▸ **THE PROBLEM**: Copy out, character for character, the lines of the records that run between the line holding "Task: Click the" and the line holding "click(x=191, y=602)", both of those lines included.

[start WORKING DATA]

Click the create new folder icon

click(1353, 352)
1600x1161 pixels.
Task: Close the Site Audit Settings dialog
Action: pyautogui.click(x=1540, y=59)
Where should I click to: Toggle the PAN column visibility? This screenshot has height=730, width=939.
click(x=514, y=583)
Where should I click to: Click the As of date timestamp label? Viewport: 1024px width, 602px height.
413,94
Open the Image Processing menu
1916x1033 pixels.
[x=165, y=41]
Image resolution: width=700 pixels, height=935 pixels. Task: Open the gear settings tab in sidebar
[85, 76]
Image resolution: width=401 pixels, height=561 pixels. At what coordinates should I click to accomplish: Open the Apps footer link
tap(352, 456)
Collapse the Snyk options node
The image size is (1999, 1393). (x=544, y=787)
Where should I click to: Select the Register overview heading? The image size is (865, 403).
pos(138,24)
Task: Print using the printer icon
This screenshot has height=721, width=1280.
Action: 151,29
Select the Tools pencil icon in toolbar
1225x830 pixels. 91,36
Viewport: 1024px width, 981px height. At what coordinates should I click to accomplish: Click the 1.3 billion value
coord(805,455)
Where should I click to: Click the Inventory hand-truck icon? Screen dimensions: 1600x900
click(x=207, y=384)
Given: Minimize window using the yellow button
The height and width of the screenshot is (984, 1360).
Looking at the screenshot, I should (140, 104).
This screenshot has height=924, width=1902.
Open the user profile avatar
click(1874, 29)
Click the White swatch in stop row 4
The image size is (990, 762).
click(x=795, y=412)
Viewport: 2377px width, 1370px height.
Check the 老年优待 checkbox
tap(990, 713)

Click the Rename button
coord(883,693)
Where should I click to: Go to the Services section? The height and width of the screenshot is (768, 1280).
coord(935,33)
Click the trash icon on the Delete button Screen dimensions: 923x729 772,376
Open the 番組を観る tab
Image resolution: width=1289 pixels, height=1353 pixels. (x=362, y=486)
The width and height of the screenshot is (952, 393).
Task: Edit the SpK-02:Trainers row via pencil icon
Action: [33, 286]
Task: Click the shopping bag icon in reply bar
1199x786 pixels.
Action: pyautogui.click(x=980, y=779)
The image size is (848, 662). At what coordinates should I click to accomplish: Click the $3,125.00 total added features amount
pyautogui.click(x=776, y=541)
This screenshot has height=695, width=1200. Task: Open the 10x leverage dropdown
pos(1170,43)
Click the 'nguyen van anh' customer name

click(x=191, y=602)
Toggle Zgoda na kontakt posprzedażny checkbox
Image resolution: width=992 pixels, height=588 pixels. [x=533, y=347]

[end WORKING DATA]

▸ **RESPONSE**:
Task: Click the shopping bag icon in reply bar
1199x786 pixels.
Action: pyautogui.click(x=980, y=779)
The image size is (848, 662). At what coordinates should I click to accomplish: Click the $3,125.00 total added features amount
pyautogui.click(x=776, y=541)
This screenshot has height=695, width=1200. Task: Open the 10x leverage dropdown
pos(1170,43)
Click the 'nguyen van anh' customer name

click(x=191, y=602)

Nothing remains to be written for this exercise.